Seifart et al concluded that future studies should clearly distinguish FES from NMES. In fact, this is much ado about nothing. To be functional, both FES and NMES must be task specific. We do need further electrical stimulation studies to determine the best muscle choices, parameters, and timing for stimulation according to the task to be done.
Judy Carmick, PT, MA
Children’s Physical Therapy Clinic
1. Seifart A, Unger M, Burger M. The effect of lower limb functional electrical stimulation on gait of children with cerebral palsy. Pediatr Phys Ther
2. Johnston TE, Finson RL, McCarthy JJ, et al.
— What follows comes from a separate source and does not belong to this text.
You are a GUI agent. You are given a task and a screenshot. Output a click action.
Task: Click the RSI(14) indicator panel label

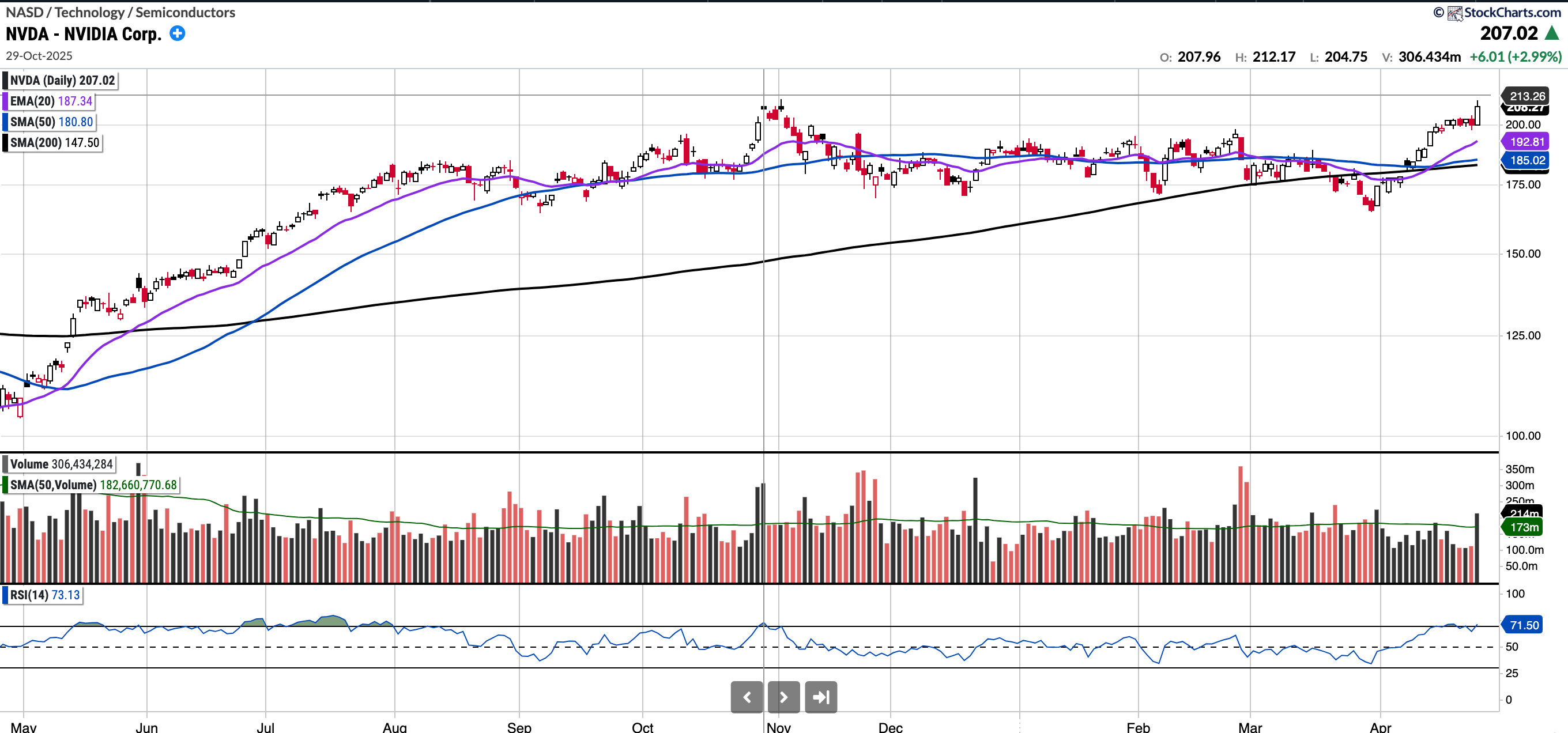[x=44, y=595]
Use of functional electrical stimulation to augment traditional orthopaedic surgery in children with cerebral palsy. J Pediatr Orthop
3. Carmick J. Clinical use of neuromuscular electrical stimulation for children with cerebral palsy. Part 1: Lower extremity. Phys Ther
4. Comeaux P, Patterson N, Rubin M, et al. Effect of neuromuscular electrical stimulation during gait in children with cerebral palsy. Pediatr Phys Ther
5. American Physical Therapy Association. Electrotherapeutic Terminology in Physical Therapy: Section on Clinical Electrophysiology
. Alexandria, VA: American Physical Therapy Association; 1999.
6. Baker LL, Wederich CL, McNeal DR, et al. Neuromuscular Electrical Stimulation: A Practical Clinical Guide
. 4th ed. Downy, CA: Rancho Los Amigos National Rehabilitation Center; 2000.